As the Browns head into the bye week in Week 5, they are optimistic about the status of QB Deshaun Watson and his shoulder injury.
Executive Vice President of Football Operations and General Manager Andrew Berry met with the media on Wednesday of the bye week to discuss a number of topics and provided information on Watson. Berry said the Browns do not view Watson's shoulder injury as long-term, and there are no structural concerns with Watson's shoulder. He said they are optimistic that the shoulder will heal in the short term.
Watson sustained the shoulder injury in Week 3 against the Titans on Sept. 24 when he was hit in the red zone on a quarterback keeper in the third quarter. He was listed as a limited participant in practice throughout the following week, and officially listed as questionable heading into Week 4 against the Ravens. Watson went through a pregame warmup to test his shoulder on Oct. 1 with trainers, head coach Kevin Stefanski and Berry present. Watson was ultimately ruled out for the game, and rookie QB Dorian Thompson-Robinson earned his first career start.
Berry said that heading into Sunday, they were optimistic that Watson would play. So was he, as he spent the week working through his rehab to be prepared for Sunday's game. Watson had made progress throughout the week, where he went from not being able to raise his arm earlier in the week to testing his shoulder on pregame on Sunday.
However, that changed once he began to go through his pregame warmup.
"When we got out to Sunday and when we took him through the pregame workout, it became obvious to all of us that he couldn't throw or drive the ball well enough to perform in the game," Berry explained on Wednesday. "It just wasn't at a level where we felt comfortable that he could ultimately perform the duties of his position. If he was a running back or a defensive tackle or something along those lines, it's something it wouldn't have necessarily affected his job requirements and he would've been okay. But this is your quarterback, and his job is to throw the ball anywhere from 30 to 35 times a game and if he can't push it, if he can't drive it, if he can't throw it down the field – which became very evident early in the workout – it became a very easy decision for us not to put him out there."
Berry also explained that during that pregame warmup, it was clear that playing catch and trying to put the necessary zip for velocity on the ball from shorter distances was difficult, and they didn't have him continue to go through an extended workout. Watson did not try to drive any throws.
"It was pretty obvious what he had done to try and get ready throughout the week," Berry said. "He really was here 24/7, doing stuff at home, and it was obvious that he couldn't throw the ball on Sunday. He couldn't throw the ball well enough to play."
So, after the determination that he was unable to play on Sunday, Berry said there was also an understanding throughout the locker room that Watson was not able to play in the game.
That's when Thompson-Robinson stepped in as the starting quarterback. And while Thompson-Robinson struggled in his first career start – as he threw 19 of 36 for 121 yards and three interceptions – the Browns are still comfortable with Thompson-Robinson as their backup quarterback.

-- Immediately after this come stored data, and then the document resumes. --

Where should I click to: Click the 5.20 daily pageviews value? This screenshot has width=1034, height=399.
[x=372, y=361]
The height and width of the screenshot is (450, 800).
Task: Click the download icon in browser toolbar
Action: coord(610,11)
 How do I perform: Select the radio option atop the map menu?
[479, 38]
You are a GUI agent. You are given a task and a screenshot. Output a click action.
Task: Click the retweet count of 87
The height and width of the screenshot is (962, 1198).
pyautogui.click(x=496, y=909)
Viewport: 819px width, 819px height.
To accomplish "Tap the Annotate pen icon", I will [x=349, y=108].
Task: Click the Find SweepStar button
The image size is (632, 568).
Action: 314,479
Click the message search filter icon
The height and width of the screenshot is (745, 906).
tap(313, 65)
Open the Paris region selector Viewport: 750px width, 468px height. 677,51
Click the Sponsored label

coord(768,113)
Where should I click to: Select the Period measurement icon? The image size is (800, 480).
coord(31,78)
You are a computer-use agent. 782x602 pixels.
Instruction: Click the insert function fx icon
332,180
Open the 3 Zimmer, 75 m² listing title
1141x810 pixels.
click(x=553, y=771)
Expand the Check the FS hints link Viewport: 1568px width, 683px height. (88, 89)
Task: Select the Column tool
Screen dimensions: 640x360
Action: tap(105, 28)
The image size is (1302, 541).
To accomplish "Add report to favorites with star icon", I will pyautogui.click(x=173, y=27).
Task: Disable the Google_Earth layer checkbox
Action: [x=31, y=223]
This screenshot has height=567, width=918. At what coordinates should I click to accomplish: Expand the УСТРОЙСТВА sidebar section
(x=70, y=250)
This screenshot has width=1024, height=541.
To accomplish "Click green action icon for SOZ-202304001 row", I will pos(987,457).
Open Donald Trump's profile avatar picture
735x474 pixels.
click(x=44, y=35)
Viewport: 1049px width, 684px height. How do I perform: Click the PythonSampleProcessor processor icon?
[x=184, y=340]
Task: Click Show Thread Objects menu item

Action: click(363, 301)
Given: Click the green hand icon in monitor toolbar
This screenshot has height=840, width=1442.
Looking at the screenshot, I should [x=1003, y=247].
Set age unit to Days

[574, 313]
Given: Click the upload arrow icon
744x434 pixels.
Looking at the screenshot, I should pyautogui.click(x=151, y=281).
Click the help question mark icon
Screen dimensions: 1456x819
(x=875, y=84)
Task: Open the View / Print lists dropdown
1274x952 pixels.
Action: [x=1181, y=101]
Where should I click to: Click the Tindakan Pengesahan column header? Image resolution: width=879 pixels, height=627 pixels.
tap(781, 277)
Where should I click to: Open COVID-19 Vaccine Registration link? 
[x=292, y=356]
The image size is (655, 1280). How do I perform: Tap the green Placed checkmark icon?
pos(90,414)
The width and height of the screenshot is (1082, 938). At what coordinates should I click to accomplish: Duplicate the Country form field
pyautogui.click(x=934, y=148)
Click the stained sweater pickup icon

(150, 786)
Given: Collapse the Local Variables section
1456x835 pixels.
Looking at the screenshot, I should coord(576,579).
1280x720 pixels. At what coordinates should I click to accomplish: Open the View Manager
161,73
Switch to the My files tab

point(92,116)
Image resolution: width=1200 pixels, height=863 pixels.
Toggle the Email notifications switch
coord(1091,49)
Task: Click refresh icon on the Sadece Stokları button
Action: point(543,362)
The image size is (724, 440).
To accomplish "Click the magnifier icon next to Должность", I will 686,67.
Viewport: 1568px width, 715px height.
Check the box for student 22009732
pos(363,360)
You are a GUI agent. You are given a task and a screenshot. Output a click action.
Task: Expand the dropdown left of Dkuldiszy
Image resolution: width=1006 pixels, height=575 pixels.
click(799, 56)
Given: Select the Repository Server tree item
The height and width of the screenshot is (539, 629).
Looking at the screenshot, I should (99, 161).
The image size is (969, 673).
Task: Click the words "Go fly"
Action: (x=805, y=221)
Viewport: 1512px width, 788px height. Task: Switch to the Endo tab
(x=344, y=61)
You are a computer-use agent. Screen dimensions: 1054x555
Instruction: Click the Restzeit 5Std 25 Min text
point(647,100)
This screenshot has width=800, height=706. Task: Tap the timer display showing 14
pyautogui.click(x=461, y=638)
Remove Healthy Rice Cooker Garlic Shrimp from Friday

Berry said he does not envision making any changes to their quarterback room.
"There is a saying that I love, it's experience is a hard teacher because it gives the test first and the lesson afterwards," Berry said. "And I felt like certainly any rookie quarterback could probably attest during their first start that that is the case. Certainly challenging circumstances, but I know Dorian's not making any excuses for it. That is the role of the backup to be able to step in at a moment's notice. I think just realistically, when you lose a game 28-3 and you don't play well on offense, we all look at what we could have done differently to support him. But we'll continue to work, we'll grow from it, we'll learn from it, and we'll move forward with him."
Overall, the Browns are optimistic that Watson will heal and be ready to go for Week 6. Watson's style also includes running the ball and using his legs, whether in a designed play or quarterback scramble, or if he is in a pass play and sees a breakdown, decides to keep and run the ball. But those instances can expose him to potential hits during games. However, Berry said they aren't concerned about that element, especially because he is more of a pass-first quarterback.
Berry believes that they saw what Watson was fully capable against the Titans and know that Watson will continue progressing.
"Feel like he's really coming into his own, getting comfort," Berry said. "Obviously having the shoulder injury and not being able to go against Baltimore is a bummer but feel really good about his progress."